El 1 de noviembre, el Día de todos los santos, celebramos a aquellos que han pasado el umbral de la muerte y gozan de la visión de Dios en el cielo. Son los santos, los ciudadanos de la Jerusalén Celestial, personas de todas las vocaciones y estados de vida. Sus muertes son un testimonio de la gloria de la resurrección, una gloria que Cristo reveló primero a sus apóstoles cuando resucitó victorioso de entre los muertos. Una gloria ofrecida a cada uno de nosotros, los llamados a ser santos por virtud del bautismo. Algunos hemos incluso tenido la fortuna de haber conocido a alguien declarado santo por la Iglesia.
He tenido el privilegio de haber conocido a dos santos canonizados, San Juan Pablo II y Santa Teresa de Calcuta. Algunos entre nosotros conocieron al Beato Stanley Rother, nuestro mártir de Oklahoma. ¡Los santos son personas reales! Muchos hemos conocido a personas que vivieron vidas de indudable santidad, pero quizá nunca serán declarados públicamente santos por la Iglesia.
Los santos son aquellos que gozan de la visión beatífica en el cielo, ya sea que nosotros en la tierra lo sepamos o no. La Santa Madre Iglesia nos obliga a celebrar a todos estos santos el 1 de noviembre: Solemnidad de todos los santos.
El 2 de noviembre es Día de los fieles difuntos, el día en que conmemoramos a nuestros seres queridos que han partido antes que nosotros “marcados con el signo de la fe”. Oramos por ellos y los confiamos a la misericordia de Dios. Este día nos invita a recordar en caridad a aquellos de los cuales hemos sido separados por la muerte. Confirma nuestra fe en que, para entra al Reino de los Cielos, debemos ser puros y sin mancha.
Si la purificación no ha terminado en esta vida, esta sucederá después de nuestra muerte y antes de entrar a la presencia de Dios; aquí es donde la realidad del purgatorio se hace parte de la mente cristiana. En este día, el 2 de noviembre, expresamos nuestra solidaridad con aquellos miembros de la Iglesia que sufren la purificación final, al tiempo que afirmamos nuestra peregrinación común al Reino de los Cielos, donde la Iglesia triunfante vive en gloria eterna.
En estos dos días, reconocemos el misterio de la muerte como el camino a la vida eterna. Es importante que nuestra liturgia y piedad conmemore estos días de manera apropiada, porque, como Benedicto XVI nos recordó, “las actitudes frente a la muerte determinan las actitudes frente a la vida. La muerte se convierte en la clave para responder a la pregunta: ¿Qué es el hombre?”
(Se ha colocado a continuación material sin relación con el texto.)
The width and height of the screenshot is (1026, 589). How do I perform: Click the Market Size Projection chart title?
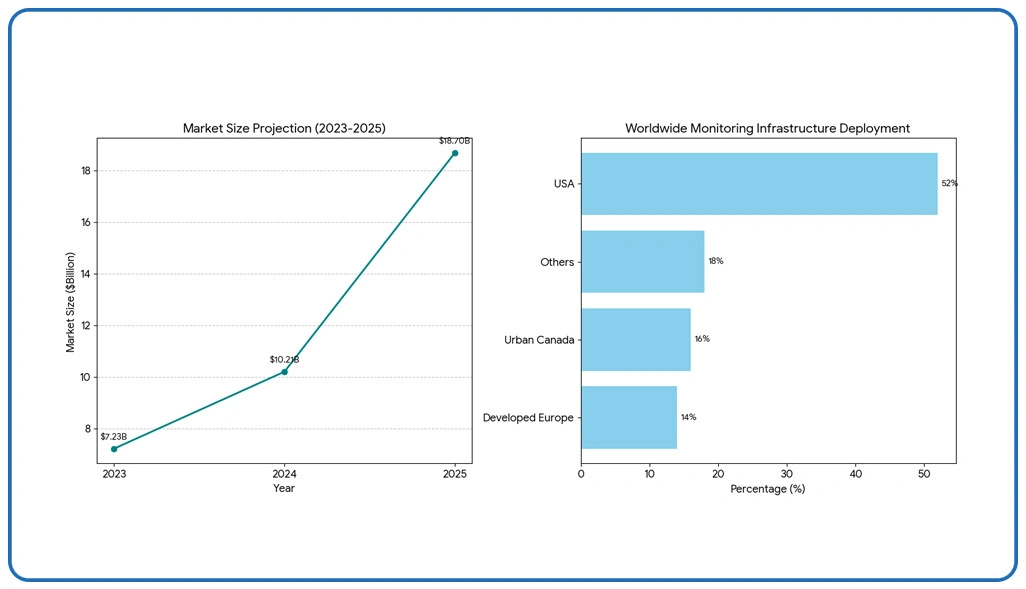tap(284, 129)
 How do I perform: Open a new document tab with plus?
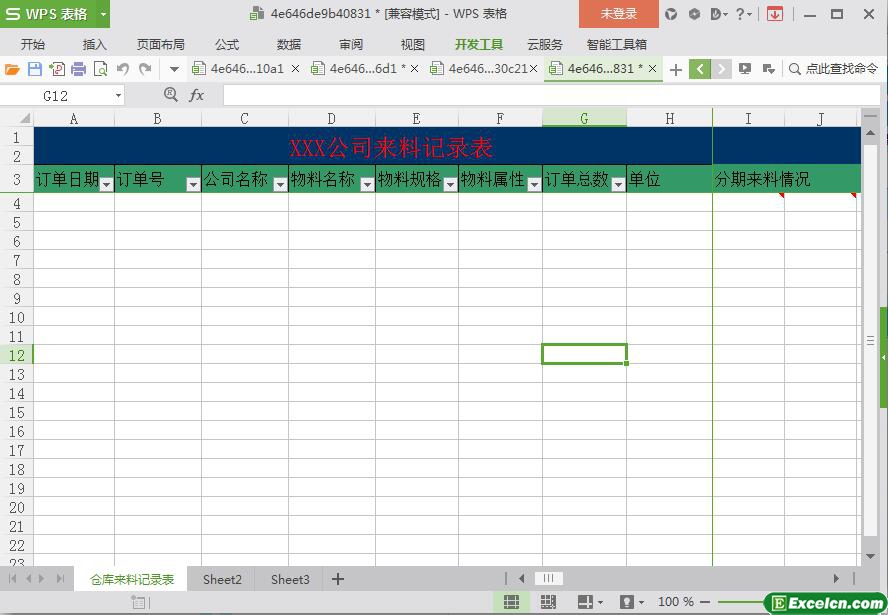[676, 69]
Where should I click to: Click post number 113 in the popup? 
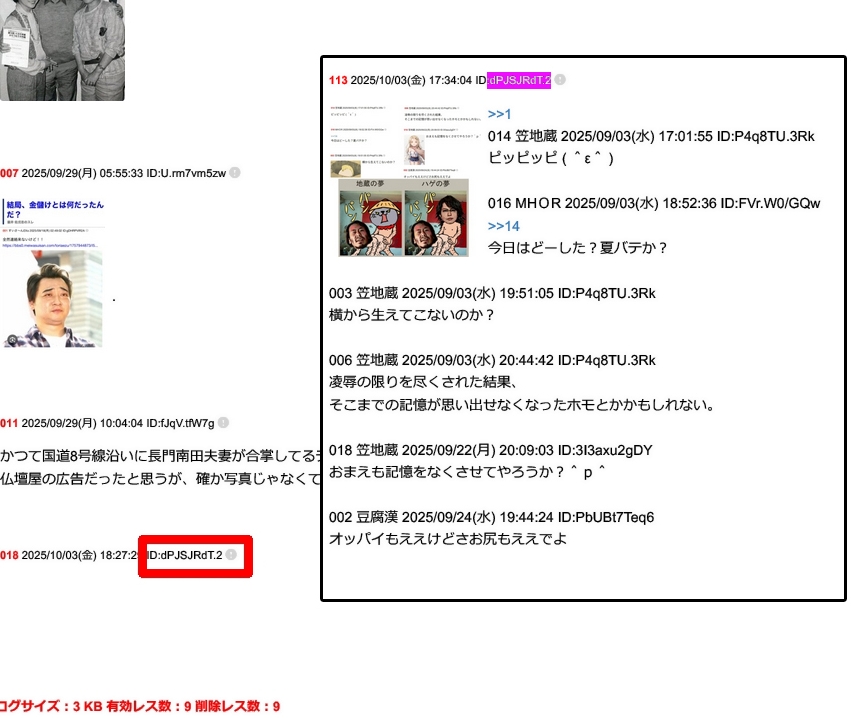[x=338, y=80]
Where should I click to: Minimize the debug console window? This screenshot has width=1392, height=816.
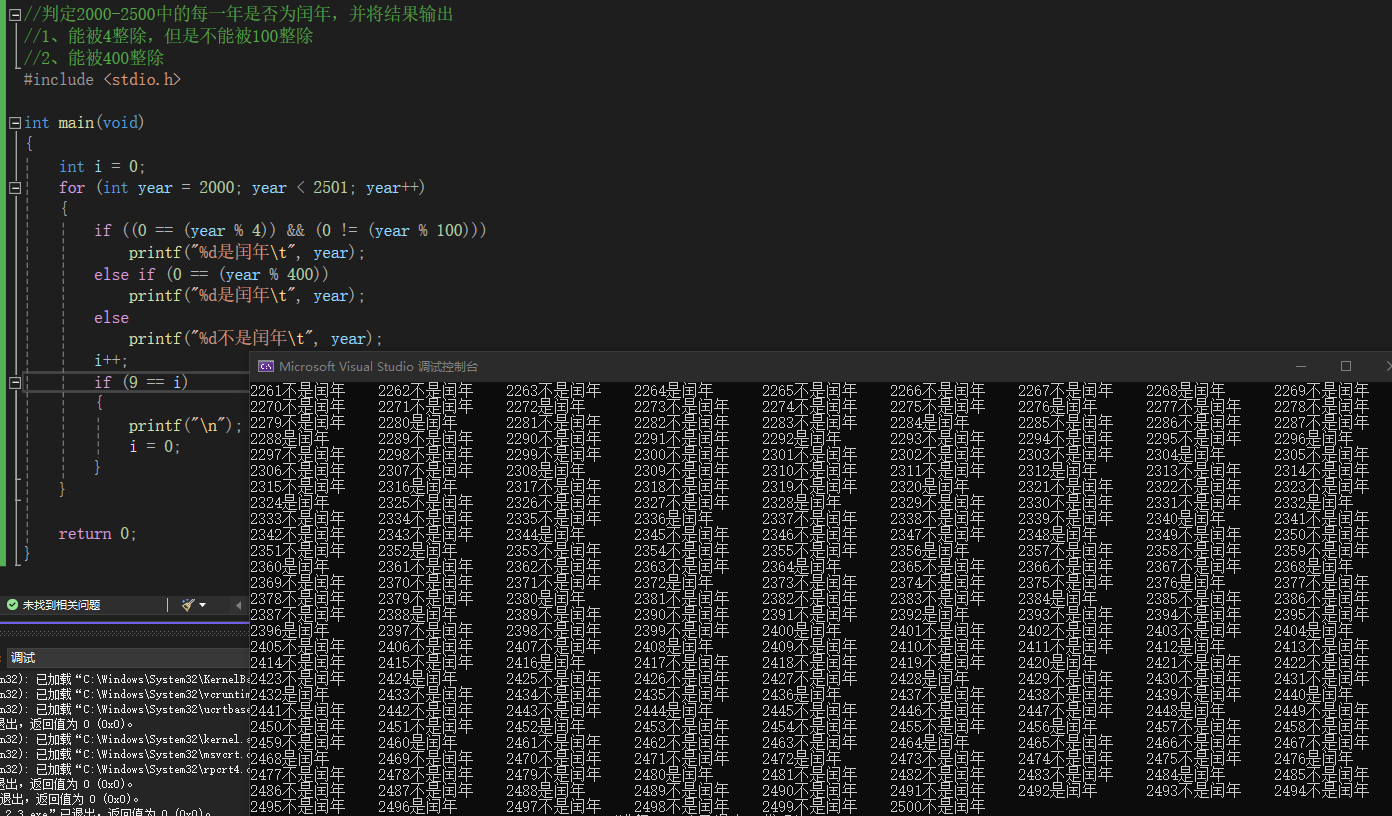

Celebramos el testimonio y la gloria de los santos en el cielo, asistimos con nuestras oraciones a los que pronto serán santos en el purgatorio y reflexionamos en nuestra propia llamada a ser santos, el sentido y dirección de nuestras vidas. “¿Estoy viviendo una vida con propósito y con la mirada fija en la gloria que nos espera con Cristo y los santos en el cielo?”
Los huesos de los capuchinos decoran la cripta en Roma no solamente como una advertencia de lo corto que es la vida, sino como una afirmación de la belleza de una santa muerte y la gloria que nos espera en la Jerusalén Celestial.